==== INPUT MATERIAL

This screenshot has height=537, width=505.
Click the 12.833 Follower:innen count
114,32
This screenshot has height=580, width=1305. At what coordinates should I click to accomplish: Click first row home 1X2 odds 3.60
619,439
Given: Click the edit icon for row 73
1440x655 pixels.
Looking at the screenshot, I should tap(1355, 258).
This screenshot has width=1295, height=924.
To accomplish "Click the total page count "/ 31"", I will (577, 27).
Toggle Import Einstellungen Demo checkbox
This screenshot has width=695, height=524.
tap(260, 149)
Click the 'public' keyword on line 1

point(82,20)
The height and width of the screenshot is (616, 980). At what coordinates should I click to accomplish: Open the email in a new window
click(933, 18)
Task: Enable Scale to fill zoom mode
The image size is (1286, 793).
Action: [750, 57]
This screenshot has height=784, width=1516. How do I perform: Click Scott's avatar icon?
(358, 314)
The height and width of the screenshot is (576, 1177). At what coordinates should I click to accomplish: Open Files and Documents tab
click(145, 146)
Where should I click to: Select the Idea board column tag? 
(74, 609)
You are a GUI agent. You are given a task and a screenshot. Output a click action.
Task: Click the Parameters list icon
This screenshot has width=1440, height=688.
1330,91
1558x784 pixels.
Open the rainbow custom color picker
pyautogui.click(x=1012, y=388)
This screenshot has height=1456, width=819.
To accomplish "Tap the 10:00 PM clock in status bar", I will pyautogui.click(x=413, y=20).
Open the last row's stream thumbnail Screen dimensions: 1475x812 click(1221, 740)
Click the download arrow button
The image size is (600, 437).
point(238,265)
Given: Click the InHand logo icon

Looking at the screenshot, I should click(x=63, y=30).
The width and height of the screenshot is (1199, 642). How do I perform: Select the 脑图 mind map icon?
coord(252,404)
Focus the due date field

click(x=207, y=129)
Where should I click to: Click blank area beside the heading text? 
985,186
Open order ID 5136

========

__EXERCISE AIM__.
Would you give the listing again, word for word?

__REPLY TO THE TASK__.
This screenshot has height=537, width=505.
Click the 12.833 Follower:innen count
114,32
This screenshot has height=580, width=1305. At what coordinates should I click to accomplish: Click first row home 1X2 odds 3.60
619,439
Given: Click the edit icon for row 73
1440x655 pixels.
Looking at the screenshot, I should tap(1355, 258).
This screenshot has width=1295, height=924.
To accomplish "Click the total page count "/ 31"", I will (577, 27).
Toggle Import Einstellungen Demo checkbox
This screenshot has width=695, height=524.
tap(260, 149)
Click the 'public' keyword on line 1

point(82,20)
The height and width of the screenshot is (616, 980). At what coordinates should I click to accomplish: Open the email in a new window
click(933, 18)
Task: Enable Scale to fill zoom mode
The image size is (1286, 793).
Action: [750, 57]
This screenshot has height=784, width=1516. How do I perform: Click Scott's avatar icon?
(358, 314)
The height and width of the screenshot is (576, 1177). At what coordinates should I click to accomplish: Open Files and Documents tab
click(145, 146)
Where should I click to: Select the Idea board column tag? 
(74, 609)
You are a GUI agent. You are given a task and a screenshot. Output a click action.
Task: Click the Parameters list icon
This screenshot has width=1440, height=688.
1330,91
1558x784 pixels.
Open the rainbow custom color picker
pyautogui.click(x=1012, y=388)
This screenshot has height=1456, width=819.
To accomplish "Tap the 10:00 PM clock in status bar", I will pyautogui.click(x=413, y=20).
Open the last row's stream thumbnail Screen dimensions: 1475x812 click(1221, 740)
Click the download arrow button
The image size is (600, 437).
point(238,265)
Given: Click the InHand logo icon

Looking at the screenshot, I should click(x=63, y=30).
The width and height of the screenshot is (1199, 642). How do I perform: Select the 脑图 mind map icon?
coord(252,404)
Focus the due date field

click(x=207, y=129)
Where should I click to: Click blank area beside the heading text? 
985,186
Open order ID 5136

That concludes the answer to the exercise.